Disorderly winter storm moving across the Northern Plains and Upper Midwest

A total of 11 million people are under winter alerts from northeast Colorado to Michigan’s Upper Peninsula for snow and freezing rain. Up to 3 to 9 inches of snow is possible, and isolated areas could receive up to a foot of snow, from northeast Nebraska to northwestern Wisconsin through Thursday.

Minneapolis will see a myriad of precipitation types with this event, likely shifting between freezing rain and snow for most of the duration. The heaviest snow will be Tuesday until 3 pm when snow could fall at times 1-2 inches per hour. There will be a break in the snow at noon before another round on Tuesday night. As of Tuesday morning, 5 to 9 inches of snow is expected in the greater Minneapolis area.

Road conditions began to deteriorate throughout southwestern Minnesota Tuesday morning, with the Minnesota Department of Transportation warning that people should avoid driving in Rock and Nobles counties due to reduced visibility, heavy snow and High Winds, NBC affiliate KARE of Minneapolis reported, adding that more travel impacts are expected across the state on Tuesday and Wednesday.

Short break for California… before a big storm

One state that is forecast to remain dry on Tuesday is California, which saw record rainfall this holiday weekend, an increasing occurrence as climate change raises the odds for extreme precipitation. Oakland saw its wettest day on record since 1970 over the weekend with nearly 5 inches of rain, and downtown San Francisco received nearly 5.5 inches of rain on December 31, making it the second-wettest day in the more than 170 years of records at that location.

But the break will not last long. Another strong storm system is expected to move toward the West Coast between Wednesday and Friday, and is forecast to reach bomb cyclone status by the time it hits the California coast early Wednesday morning.

That storm will put 12 million people in north-central California under a flood watch Wednesday and Thursday. There could be 2 to 4 inches of rain in the valleys, 3 to 5 inches on the slopes, and 7 inches on the mountains below 6,000 feet.
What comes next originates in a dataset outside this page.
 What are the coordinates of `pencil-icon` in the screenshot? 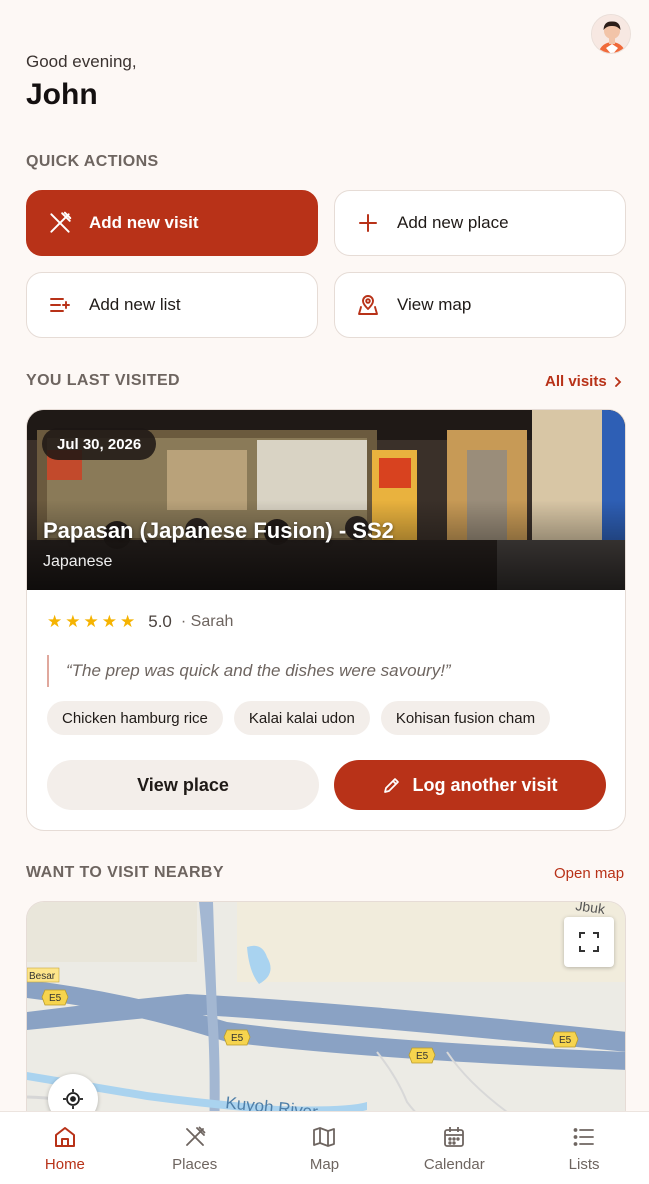 It's located at (392, 786).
The Bay Area, Sacramento and Los Angeles are the most populated areas to watch for flooding, but flooding is possible across much of the state on Wednesday and Thursday.

NBC Bay Area noted that a National Weather Service forecast warned that Wednesday’s storm would be “a truly brutal system that we are watching and must be taken seriously” and that it would bring a “probable loss of life.”
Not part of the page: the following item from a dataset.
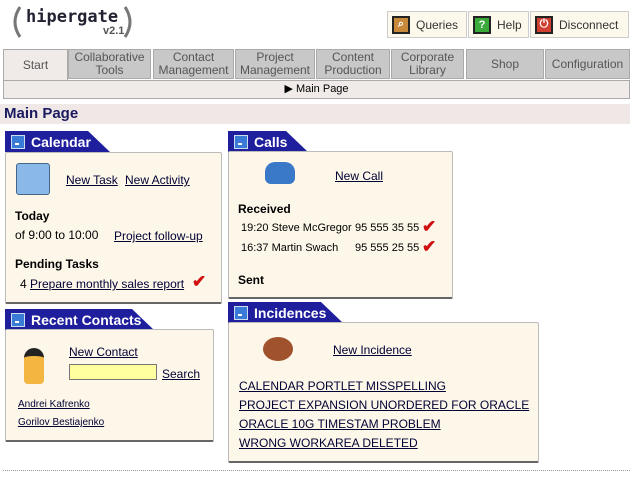 Image resolution: width=640 pixels, height=480 pixels. Describe the element at coordinates (316, 470) in the screenshot. I see `footer-divider` at that location.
Record high temperatures forecast elsewhere

Numerous all-time highs are likely in the Midwest and Ohio Valley on Tuesday. St. Louis could see a high in the early 70s on Tuesday before expected highs drop to the 30s and mid-40s the rest of the week.
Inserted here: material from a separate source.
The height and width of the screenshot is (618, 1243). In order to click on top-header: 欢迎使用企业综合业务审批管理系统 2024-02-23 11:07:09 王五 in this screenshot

In addition to those areas, the warmth will also spread to the south and east.

Temperatures rising 15-25 degrees above average will lead to highs in the 50s and 60s in the Northern Tier areas and in the 70s and 80s in the Southeast and Mid-Atlantic. Atlanta and Washington, DC, are expected to post highs in the 60s and 70s on Tuesday and Wednesday, while New York is expected to see highs near the 60s.

The cooler temperatures are expected to hit the Midwest on Wednesday and the Northeast on Friday, but they will still be well above average for this time of year.